Dotted here and there are traces of the English afternoon tea Pat hosted for the Stanwix Flower Club, of which she was past chairman. Red, white and blue bunting and Union Jack flags flutter in the light wind.

“It was manic. We had lots of bunting and marquees, and home-baked mini quiches, carrot cake, scones, jam and cream, and lemon drizzle cake, and a glass of fizz to toast the Queen’s birthday.”

Firmly securing a union jack that had come loose on one of the farm gates, Pat said she could have accommodated more than the 60 invited guests. “Normally when I do something like this it pours down and to have 60 in the house is a nightmare. I can get a lot more than 60 in the garden.”

For Pat a garden tea party is a normal occurrence. She hosts many wearing her other hat as the head of a team of selfless volunteers, who give up huge chunks of their lives to help others less fortunate than themselves.

As chairman of the Royal Agricultural Benevolent Institute (RABI), Pat and other farmers’ wives, raise thousands each year to provide a lifeline for those Cumbrian farming families in need.

“Every single penny earned in Cumbria is spent in Cumbria,” said Pat, chairman of the Cumbria branch of RABI. “We are not aware of who the beneficiaries are and that’s the way it should be,” she added.

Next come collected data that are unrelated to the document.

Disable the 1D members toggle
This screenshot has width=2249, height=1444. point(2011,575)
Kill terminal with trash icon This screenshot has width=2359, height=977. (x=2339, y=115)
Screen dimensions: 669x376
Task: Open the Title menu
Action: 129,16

Pat is part of a team of 10 – all of whom are married to farmers. During the year they organise fundraising activities such as hog roasts, cream teas, Farmhouse Breakfast Week and ‘ladies who lunch’. They are also out in force at agricultural shows and auctions with their raffle books. Pat added: “Things are desperate at the moment for some farmers. We know they are proud people, because we are farmers ourselves. It takes great courage to ask for help, but sometimes there is no other way.”

“I believe that the message is getting out there more now. We have committees all over the country, not just in Cumbria, and this has helped launch an awareness of the charity.”